Incarceration rates have seen a slight decline over the last few years, but rates remain at historically high levels [67] and LGBT individuals are still disproportionately represented in correctional facilities. However, there is a swelling national movement to identify and understand the harms that incarceration is causing among the most disproportionately impacted populations and to return to a public health paradigm for mental health and substance use disorder treatment. For LGBT populations specifically, numerous policy and legal shifts have facilitated improved access to medical care and health insurance coverage, including passage of the Affordable Care Act and the recent Supreme Court overturning of the Defense of Marriage Act. However, much work remains to be done .

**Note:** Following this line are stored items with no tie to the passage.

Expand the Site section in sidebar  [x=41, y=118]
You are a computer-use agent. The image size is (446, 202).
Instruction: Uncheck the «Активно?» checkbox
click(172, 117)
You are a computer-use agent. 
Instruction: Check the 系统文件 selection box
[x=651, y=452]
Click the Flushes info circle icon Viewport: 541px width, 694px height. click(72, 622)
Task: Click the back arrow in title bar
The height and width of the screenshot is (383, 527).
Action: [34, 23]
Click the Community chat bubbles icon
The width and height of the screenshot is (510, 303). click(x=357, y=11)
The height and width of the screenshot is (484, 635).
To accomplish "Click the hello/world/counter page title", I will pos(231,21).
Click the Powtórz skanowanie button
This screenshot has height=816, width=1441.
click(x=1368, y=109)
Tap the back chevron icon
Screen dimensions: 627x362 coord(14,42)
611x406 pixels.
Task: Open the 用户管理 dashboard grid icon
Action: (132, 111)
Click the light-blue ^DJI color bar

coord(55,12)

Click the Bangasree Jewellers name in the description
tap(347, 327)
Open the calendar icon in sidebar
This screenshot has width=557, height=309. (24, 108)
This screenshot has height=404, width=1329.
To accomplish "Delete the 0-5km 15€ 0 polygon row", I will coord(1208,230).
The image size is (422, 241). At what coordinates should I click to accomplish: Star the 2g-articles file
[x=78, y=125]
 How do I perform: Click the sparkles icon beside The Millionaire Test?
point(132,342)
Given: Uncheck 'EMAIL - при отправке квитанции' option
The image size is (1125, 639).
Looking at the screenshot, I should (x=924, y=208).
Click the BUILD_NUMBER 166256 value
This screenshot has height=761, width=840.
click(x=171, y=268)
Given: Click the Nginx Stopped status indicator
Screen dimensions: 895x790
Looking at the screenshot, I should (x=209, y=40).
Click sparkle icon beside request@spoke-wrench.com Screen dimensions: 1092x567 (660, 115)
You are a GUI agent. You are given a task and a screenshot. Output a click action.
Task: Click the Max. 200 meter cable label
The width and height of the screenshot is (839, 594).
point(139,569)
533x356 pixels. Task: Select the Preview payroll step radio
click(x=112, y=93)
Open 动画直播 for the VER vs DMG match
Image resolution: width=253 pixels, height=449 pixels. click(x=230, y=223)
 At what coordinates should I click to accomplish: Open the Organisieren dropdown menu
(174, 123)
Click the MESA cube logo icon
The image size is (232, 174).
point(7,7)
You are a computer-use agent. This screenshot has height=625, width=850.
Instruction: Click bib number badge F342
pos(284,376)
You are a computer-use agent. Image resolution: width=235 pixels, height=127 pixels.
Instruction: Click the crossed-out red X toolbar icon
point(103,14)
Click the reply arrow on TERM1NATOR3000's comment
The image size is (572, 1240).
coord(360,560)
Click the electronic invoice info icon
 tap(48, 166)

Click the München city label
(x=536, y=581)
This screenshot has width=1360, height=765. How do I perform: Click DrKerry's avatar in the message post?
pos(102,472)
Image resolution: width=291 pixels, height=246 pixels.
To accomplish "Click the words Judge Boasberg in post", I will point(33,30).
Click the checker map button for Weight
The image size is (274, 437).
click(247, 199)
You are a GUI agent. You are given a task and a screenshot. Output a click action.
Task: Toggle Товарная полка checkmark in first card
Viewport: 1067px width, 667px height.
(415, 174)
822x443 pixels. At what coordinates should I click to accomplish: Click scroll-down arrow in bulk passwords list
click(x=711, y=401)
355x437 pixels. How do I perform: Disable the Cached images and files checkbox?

Decriminalization of Substance Use and Mental Illness

Recent initiatives have devoted time and energy to developing programs such as “prebooking” diversion, which gives police officers the discretion to take a person with a substance use or mental health issue to a treatment facility rather than to jail. In addition, drug court and mental health courts have been established in states across the nation and research shows that they work. Findings from Virginia recently showed that on average drug courts cost taxpayers less money and that participants recidivated less often. Other alternatives to incarceration that deploy therapeutic techniques should be used more often as more and more advocates (see decarceration.org) are calling for an expanded era of decarceration. Criminal justice-involved LGBT populations, who often experience worse outcomes while incarcerated, would benefit exponentially from continued progression away from mass incarceration. However, given that correctional facilities are one of the largest “providers” of mental health services in the USA, and that structural change often happens gradually, there is also a need to consider the current context of incarceration and its impact on LGBT individuals specifically. Jails and prisons should engage in training for correctional workers in an attempt to lessen the prevalence of LGBT-related stigma and discrimination. Additionally, housing policies should be thoughtfully considered with an eye toward the collateral consequences of solitary confinement and policies that house people solely according to their biological sex. Research exploring the specific impact of incarceration on the physical and mental health of LGBT individuals is still nascent and much remains to be learned. Future studies must endeavor to elucidate how best to identify LGBT individuals in carceral settings, effective policies to protect LGBT people, and the impact of incarceration on LGBT populations over the life course. While mental healthcare has evolved for the better over the years, further improvement is still needed. For LGBT persons who suffer from both mental illness and co-occurring substance use, incarceration is a very real possibility, and stigma related to each problem can compound the challenges and result in destabilization. Research and advocacy efforts must continue so that, in the future, mental health and substance use can be addressed concurrently and without inflicting further harm on the lives of already vulnerable populations.